-- Directions for this task --
Nothing but the data itself, reproduced exactly, is the expected answer.
::::::
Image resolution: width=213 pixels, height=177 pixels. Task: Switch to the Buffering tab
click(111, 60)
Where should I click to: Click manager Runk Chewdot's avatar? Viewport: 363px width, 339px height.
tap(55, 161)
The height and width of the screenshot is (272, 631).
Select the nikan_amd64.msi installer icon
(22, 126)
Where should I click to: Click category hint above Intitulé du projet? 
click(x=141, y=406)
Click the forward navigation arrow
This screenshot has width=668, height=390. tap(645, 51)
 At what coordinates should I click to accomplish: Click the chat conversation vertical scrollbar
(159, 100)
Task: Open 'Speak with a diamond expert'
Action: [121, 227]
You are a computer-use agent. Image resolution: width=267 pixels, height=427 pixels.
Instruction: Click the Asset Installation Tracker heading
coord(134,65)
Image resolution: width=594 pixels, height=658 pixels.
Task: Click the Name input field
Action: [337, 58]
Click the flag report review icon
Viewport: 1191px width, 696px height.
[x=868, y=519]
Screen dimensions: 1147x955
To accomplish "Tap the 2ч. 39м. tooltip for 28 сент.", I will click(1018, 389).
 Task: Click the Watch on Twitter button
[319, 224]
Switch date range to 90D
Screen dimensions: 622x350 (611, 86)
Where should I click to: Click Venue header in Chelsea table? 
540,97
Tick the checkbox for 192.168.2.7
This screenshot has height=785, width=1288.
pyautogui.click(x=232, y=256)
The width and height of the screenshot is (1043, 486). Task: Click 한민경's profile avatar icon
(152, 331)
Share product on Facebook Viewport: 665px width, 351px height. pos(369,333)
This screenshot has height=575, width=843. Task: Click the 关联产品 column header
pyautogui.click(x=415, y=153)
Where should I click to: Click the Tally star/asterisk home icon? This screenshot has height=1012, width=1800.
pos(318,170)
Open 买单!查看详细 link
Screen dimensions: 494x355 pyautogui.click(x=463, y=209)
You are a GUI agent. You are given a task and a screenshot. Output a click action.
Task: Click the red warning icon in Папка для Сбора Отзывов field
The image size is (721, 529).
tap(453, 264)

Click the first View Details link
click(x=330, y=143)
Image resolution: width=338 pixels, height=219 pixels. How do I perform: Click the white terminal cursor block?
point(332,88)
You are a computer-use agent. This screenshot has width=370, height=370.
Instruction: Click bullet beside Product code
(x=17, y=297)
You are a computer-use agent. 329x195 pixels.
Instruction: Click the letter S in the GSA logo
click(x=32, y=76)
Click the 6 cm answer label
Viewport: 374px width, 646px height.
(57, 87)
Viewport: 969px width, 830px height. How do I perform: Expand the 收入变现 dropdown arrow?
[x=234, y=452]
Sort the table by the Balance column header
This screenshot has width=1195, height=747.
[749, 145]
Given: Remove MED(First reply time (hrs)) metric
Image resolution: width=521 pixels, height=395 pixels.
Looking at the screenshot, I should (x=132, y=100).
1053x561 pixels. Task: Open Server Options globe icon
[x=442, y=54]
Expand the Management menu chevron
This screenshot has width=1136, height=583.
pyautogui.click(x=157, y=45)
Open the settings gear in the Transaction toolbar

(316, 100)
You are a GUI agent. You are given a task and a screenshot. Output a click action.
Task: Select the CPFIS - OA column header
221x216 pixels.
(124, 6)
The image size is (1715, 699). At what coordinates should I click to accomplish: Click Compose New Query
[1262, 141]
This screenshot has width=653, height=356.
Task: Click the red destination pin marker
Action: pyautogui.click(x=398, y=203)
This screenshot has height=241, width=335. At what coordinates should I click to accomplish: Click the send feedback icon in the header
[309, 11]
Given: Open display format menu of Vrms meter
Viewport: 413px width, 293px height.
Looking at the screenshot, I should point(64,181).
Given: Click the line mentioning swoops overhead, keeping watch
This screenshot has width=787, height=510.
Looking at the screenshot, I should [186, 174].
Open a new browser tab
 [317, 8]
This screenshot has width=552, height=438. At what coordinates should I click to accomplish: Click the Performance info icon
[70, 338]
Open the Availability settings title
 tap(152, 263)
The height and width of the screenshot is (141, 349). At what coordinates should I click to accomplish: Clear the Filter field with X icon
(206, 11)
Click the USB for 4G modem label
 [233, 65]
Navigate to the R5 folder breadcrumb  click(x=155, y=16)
::::::
-- Output below --
Image resolution: width=213 pixels, height=177 pixels. Task: Switch to the Buffering tab
click(111, 60)
Where should I click to: Click manager Runk Chewdot's avatar? Viewport: 363px width, 339px height.
tap(55, 161)
The height and width of the screenshot is (272, 631).
Select the nikan_amd64.msi installer icon
(22, 126)
Where should I click to: Click category hint above Intitulé du projet? 
click(x=141, y=406)
Click the forward navigation arrow
This screenshot has width=668, height=390. tap(645, 51)
 At what coordinates should I click to accomplish: Click the chat conversation vertical scrollbar
(159, 100)
Task: Open 'Speak with a diamond expert'
Action: [121, 227]
You are a computer-use agent. Image resolution: width=267 pixels, height=427 pixels.
Instruction: Click the Asset Installation Tracker heading
coord(134,65)
Image resolution: width=594 pixels, height=658 pixels.
Task: Click the Name input field
Action: [337, 58]
Click the flag report review icon
Viewport: 1191px width, 696px height.
[x=868, y=519]
Screen dimensions: 1147x955
To accomplish "Tap the 2ч. 39м. tooltip for 28 сент.", I will click(1018, 389).
 Task: Click the Watch on Twitter button
[319, 224]
Switch date range to 90D
Screen dimensions: 622x350 (611, 86)
Where should I click to: Click Venue header in Chelsea table? 
540,97
Tick the checkbox for 192.168.2.7
This screenshot has height=785, width=1288.
pyautogui.click(x=232, y=256)
The width and height of the screenshot is (1043, 486). Task: Click 한민경's profile avatar icon
(152, 331)
Share product on Facebook Viewport: 665px width, 351px height. pos(369,333)
This screenshot has height=575, width=843. Task: Click the 关联产品 column header
pyautogui.click(x=415, y=153)
Where should I click to: Click the Tally star/asterisk home icon? This screenshot has height=1012, width=1800.
pos(318,170)
Open 买单!查看详细 link
Screen dimensions: 494x355 pyautogui.click(x=463, y=209)
You are a GUI agent. You are given a task and a screenshot. Output a click action.
Task: Click the red warning icon in Папка для Сбора Отзывов field
The image size is (721, 529).
tap(453, 264)

Click the first View Details link
click(x=330, y=143)
Image resolution: width=338 pixels, height=219 pixels. How do I perform: Click the white terminal cursor block?
point(332,88)
You are a computer-use agent. This screenshot has width=370, height=370.
Instruction: Click bullet beside Product code
(x=17, y=297)
You are a computer-use agent. 329x195 pixels.
Instruction: Click the letter S in the GSA logo
click(x=32, y=76)
Click the 6 cm answer label
Viewport: 374px width, 646px height.
(57, 87)
Viewport: 969px width, 830px height. How do I perform: Expand the 收入变现 dropdown arrow?
[x=234, y=452]
Sort the table by the Balance column header
This screenshot has width=1195, height=747.
[749, 145]
Given: Remove MED(First reply time (hrs)) metric
Image resolution: width=521 pixels, height=395 pixels.
Looking at the screenshot, I should (x=132, y=100).
1053x561 pixels. Task: Open Server Options globe icon
[x=442, y=54]
Expand the Management menu chevron
This screenshot has width=1136, height=583.
pyautogui.click(x=157, y=45)
Open the settings gear in the Transaction toolbar

(316, 100)
You are a GUI agent. You are given a task and a screenshot. Output a click action.
Task: Select the CPFIS - OA column header
221x216 pixels.
(124, 6)
The image size is (1715, 699). At what coordinates should I click to accomplish: Click Compose New Query
[1262, 141]
This screenshot has width=653, height=356.
Task: Click the red destination pin marker
Action: pyautogui.click(x=398, y=203)
This screenshot has height=241, width=335. At what coordinates should I click to accomplish: Click the send feedback icon in the header
[309, 11]
Given: Open display format menu of Vrms meter
Viewport: 413px width, 293px height.
Looking at the screenshot, I should point(64,181).
Given: Click the line mentioning swoops overhead, keeping watch
This screenshot has width=787, height=510.
Looking at the screenshot, I should [186, 174].
Open a new browser tab
 [317, 8]
This screenshot has width=552, height=438. At what coordinates should I click to accomplish: Click the Performance info icon
[70, 338]
Open the Availability settings title
 tap(152, 263)
The height and width of the screenshot is (141, 349). At what coordinates should I click to accomplish: Clear the Filter field with X icon
(206, 11)
Click the USB for 4G modem label
 [233, 65]
Navigate to the R5 folder breadcrumb  click(x=155, y=16)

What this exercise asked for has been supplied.